Using the listing below, copy exactly each line from the one that has "Given: Open the Theme dropdown menu" through the one that has "the per page"; omit the pictures.

» Provided data:
Content starts
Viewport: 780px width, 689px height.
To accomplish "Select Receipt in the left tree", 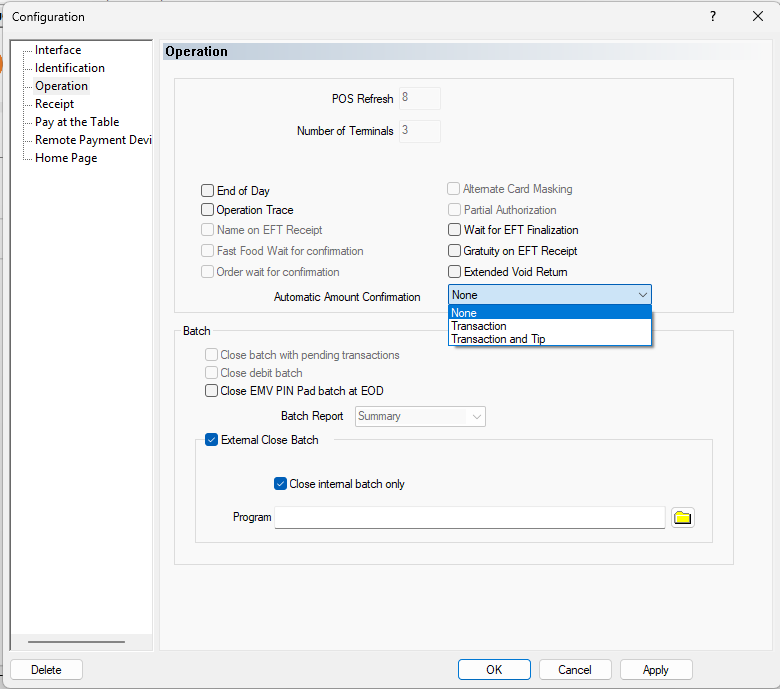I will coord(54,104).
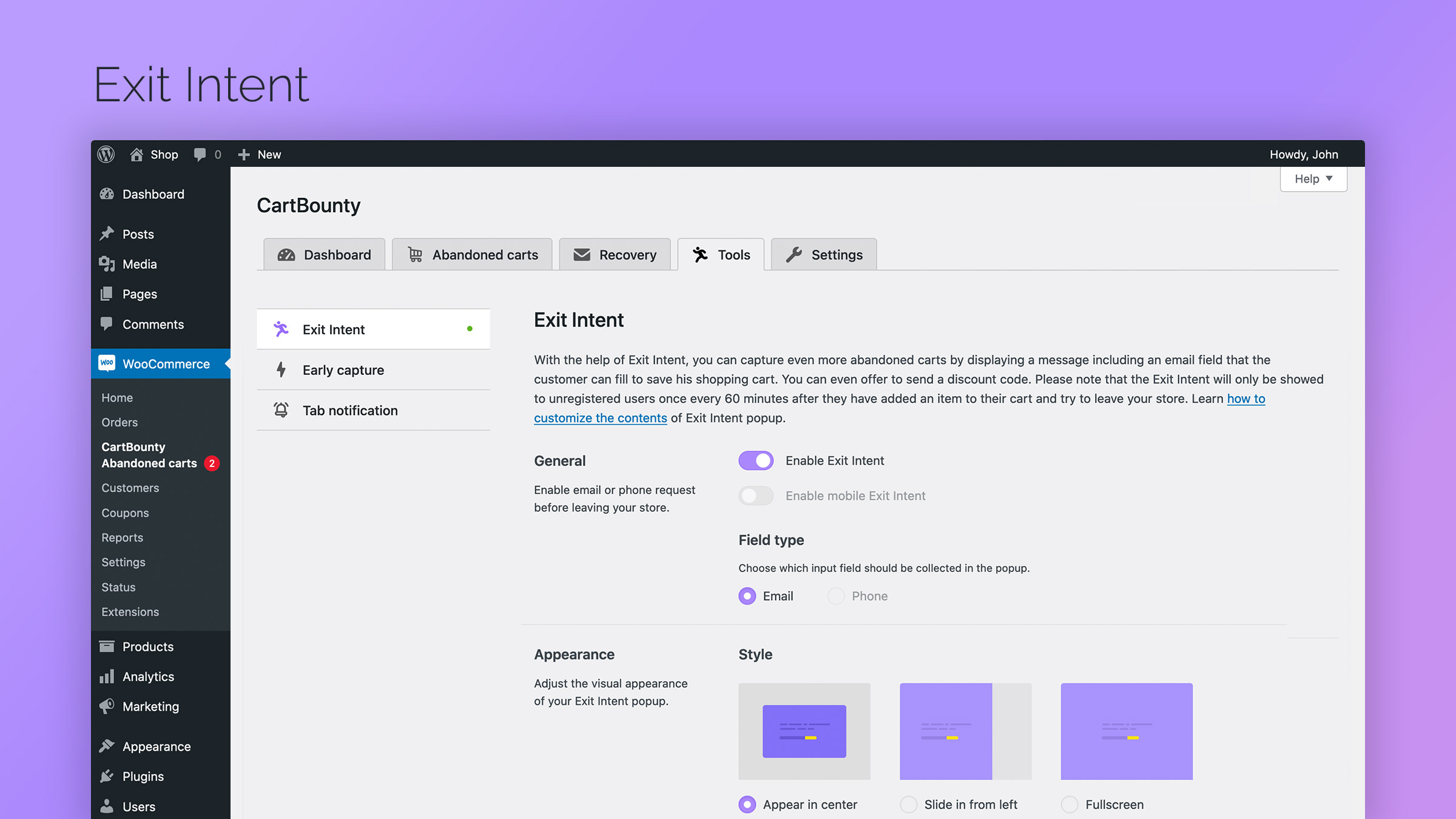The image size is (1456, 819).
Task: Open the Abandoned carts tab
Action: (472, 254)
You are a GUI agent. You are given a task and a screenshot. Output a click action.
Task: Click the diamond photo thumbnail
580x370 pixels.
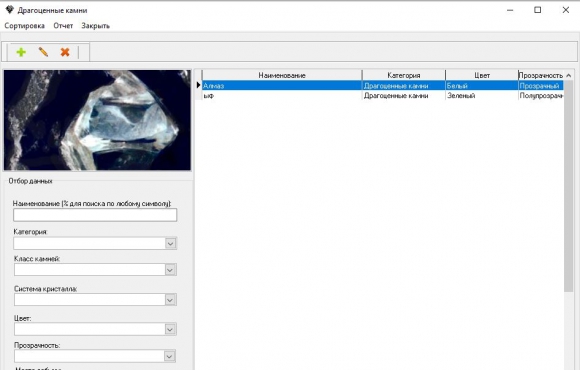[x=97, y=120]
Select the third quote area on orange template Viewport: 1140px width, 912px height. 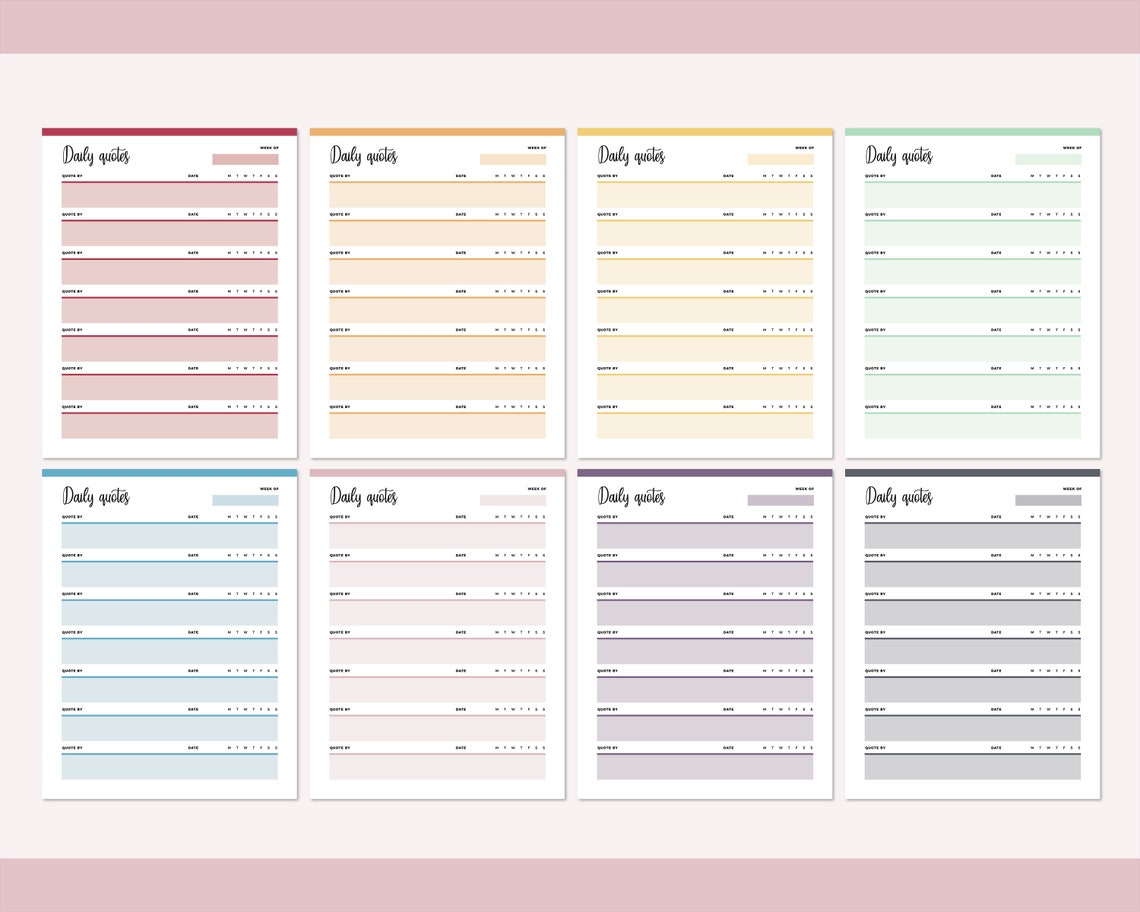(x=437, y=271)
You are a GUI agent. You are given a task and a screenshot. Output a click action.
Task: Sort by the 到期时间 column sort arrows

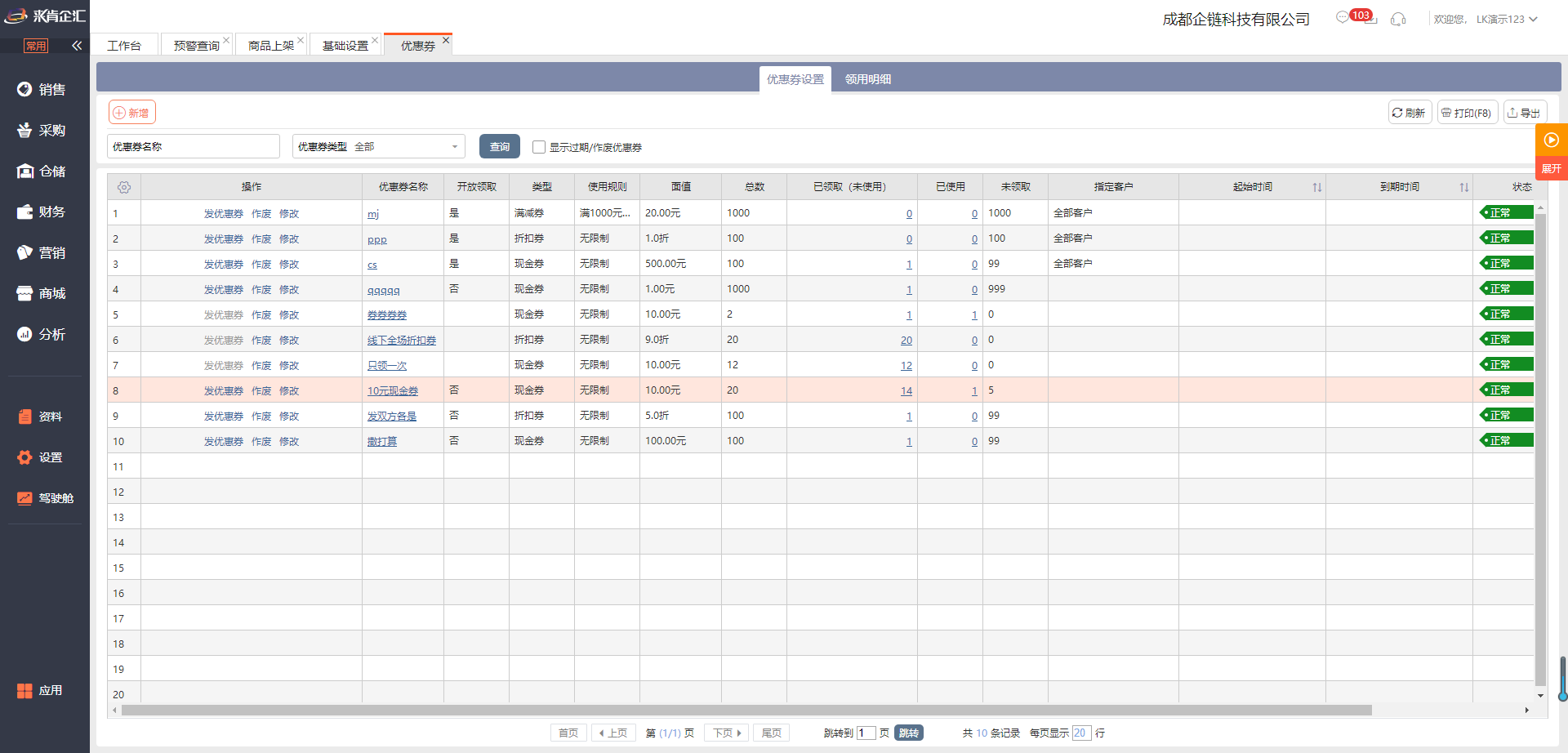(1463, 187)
Content ends
Content starts
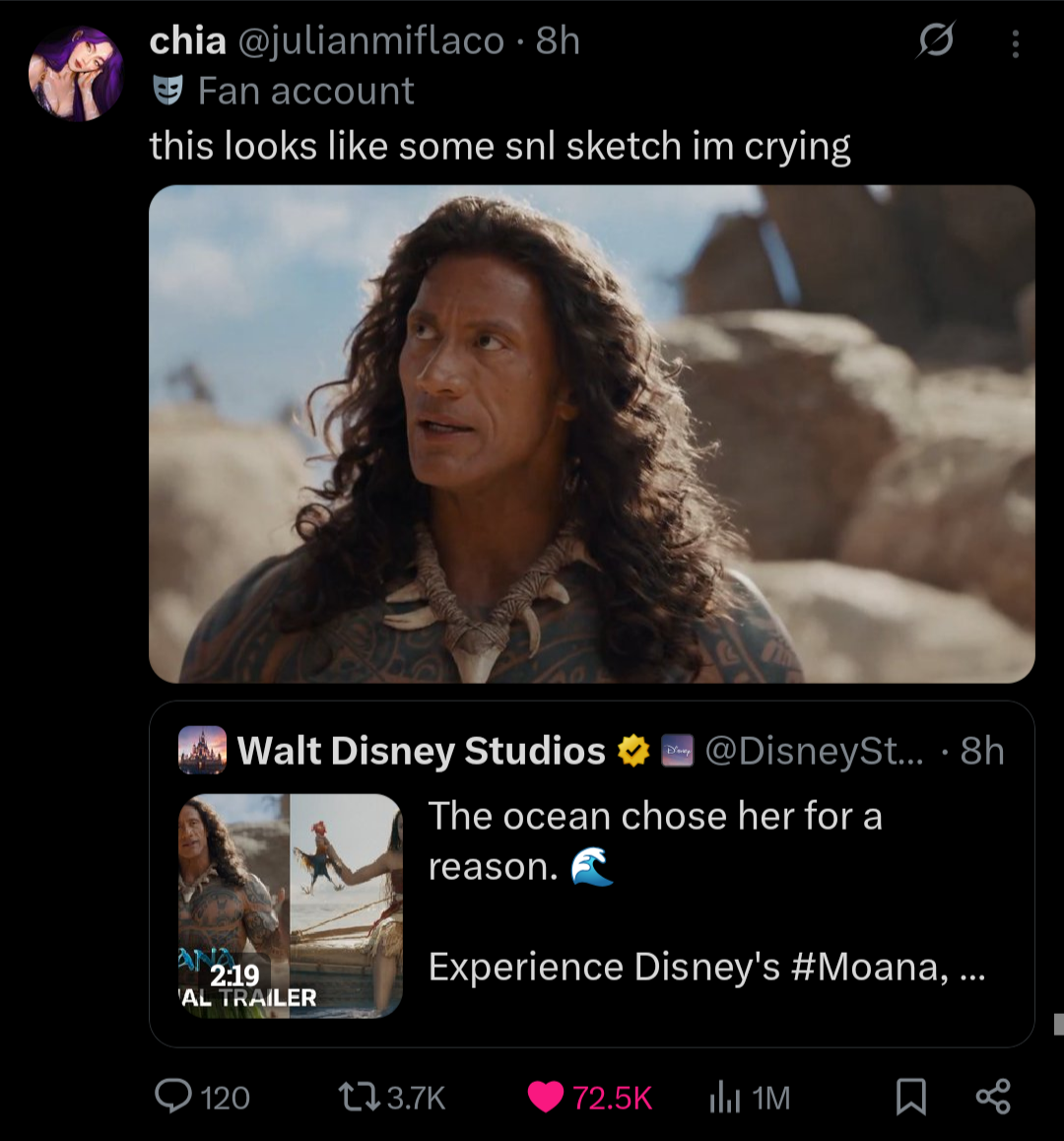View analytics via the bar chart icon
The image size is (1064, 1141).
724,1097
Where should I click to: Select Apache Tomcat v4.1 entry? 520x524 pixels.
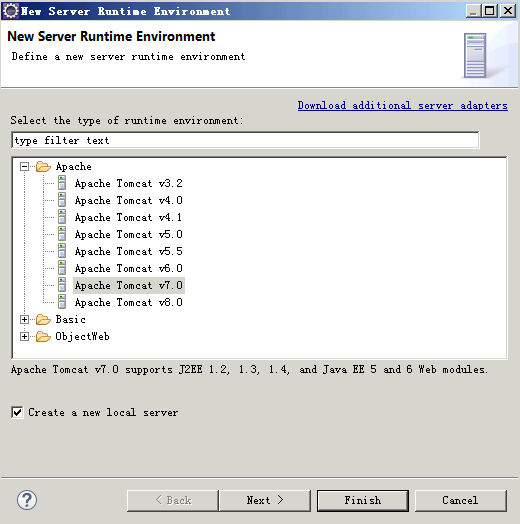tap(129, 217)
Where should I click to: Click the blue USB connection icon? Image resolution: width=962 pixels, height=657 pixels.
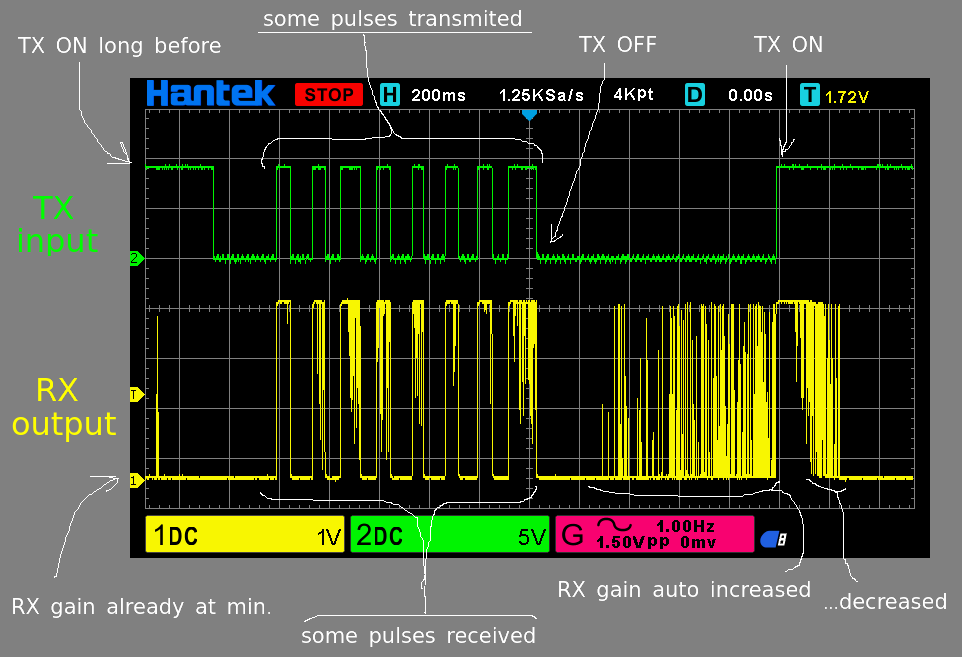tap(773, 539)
Content ends
Content starts
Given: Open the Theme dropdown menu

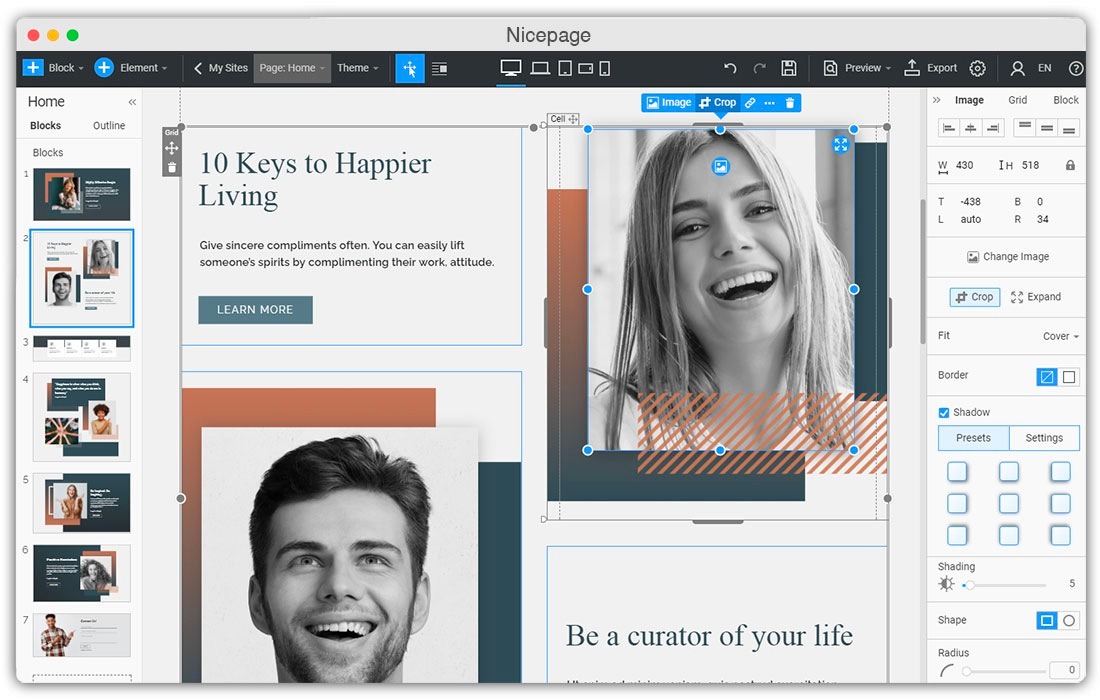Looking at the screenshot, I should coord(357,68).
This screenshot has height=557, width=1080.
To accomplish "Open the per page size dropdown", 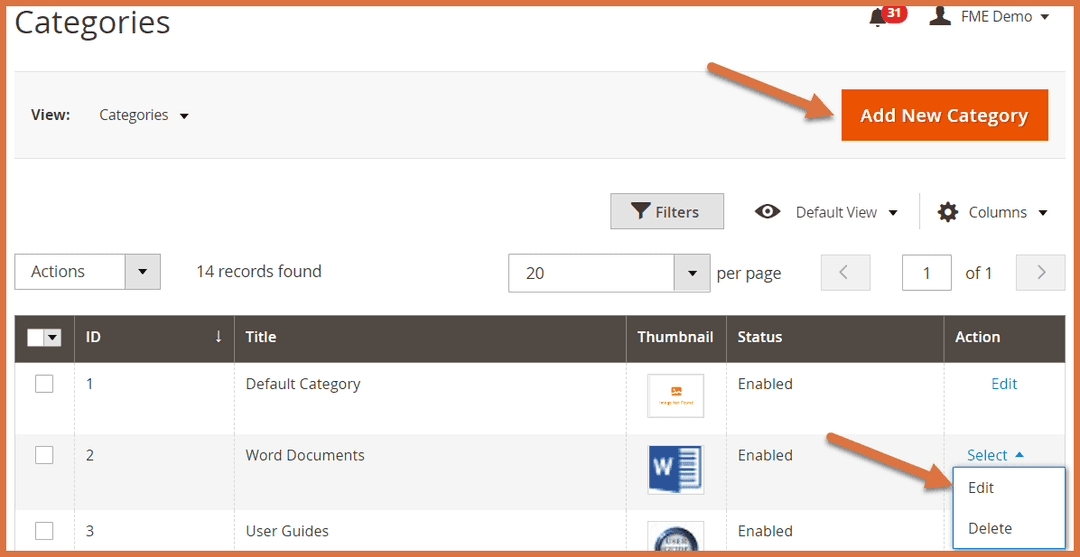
Content ends
» Exercise solution:
Given: Open the Theme dropdown menu

Looking at the screenshot, I should coord(357,68).
This screenshot has height=557, width=1080.
To accomplish "Open the per page size dropdown", 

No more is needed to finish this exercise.